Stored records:
• • • • • • •
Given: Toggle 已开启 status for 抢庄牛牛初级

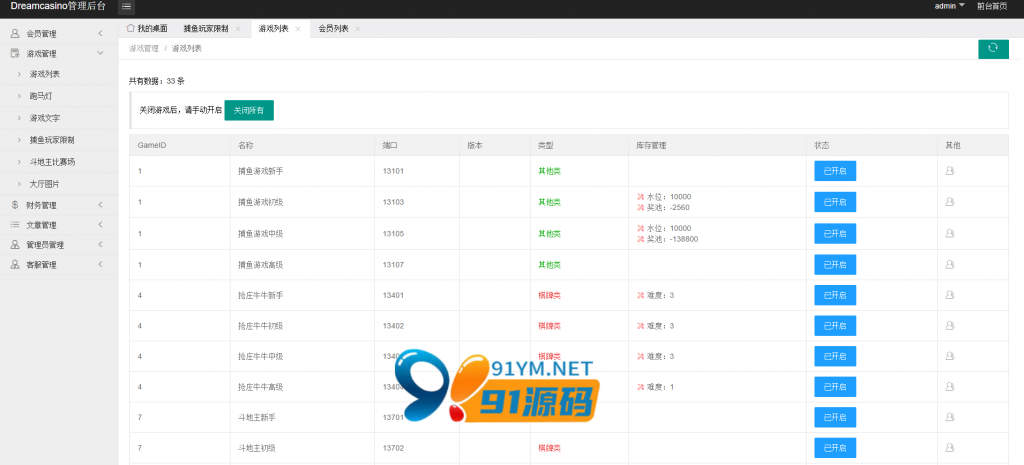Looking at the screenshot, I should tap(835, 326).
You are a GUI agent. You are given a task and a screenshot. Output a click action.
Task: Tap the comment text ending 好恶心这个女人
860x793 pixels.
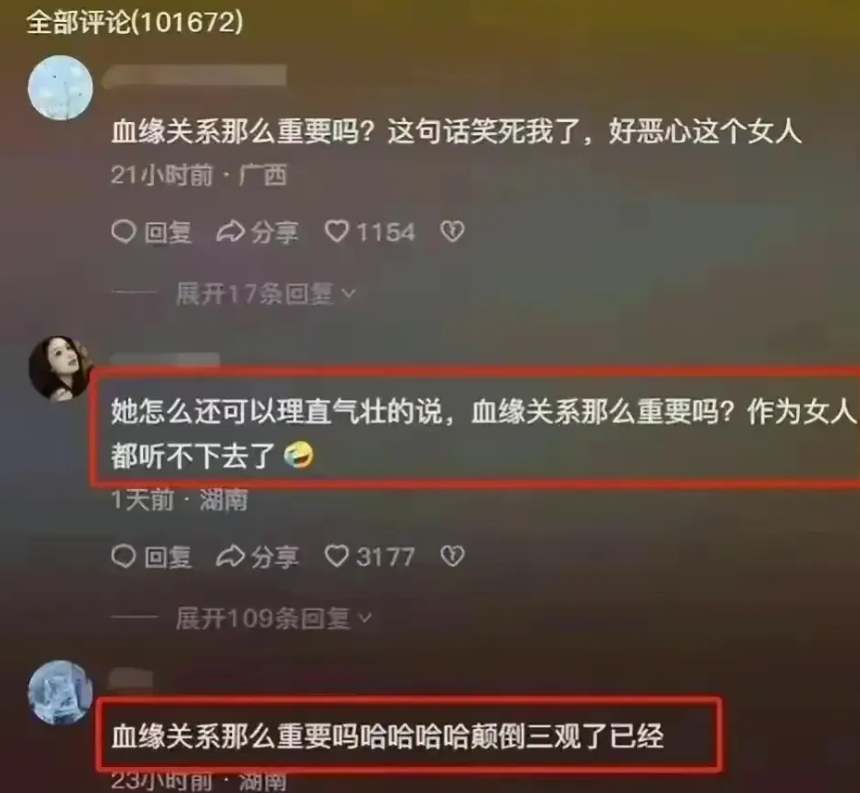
• • • • • • •
• What the task asks:
Each record is to be restated word for word; no picture goes in.

• Solution for this exercise:
Given: Toggle 已开启 status for 抢庄牛牛初级

Looking at the screenshot, I should tap(835, 326).
You are a GUI agent. You are given a task and a screenshot. Output a click action.
Task: Tap the comment text ending 好恶心这个女人
860x793 pixels.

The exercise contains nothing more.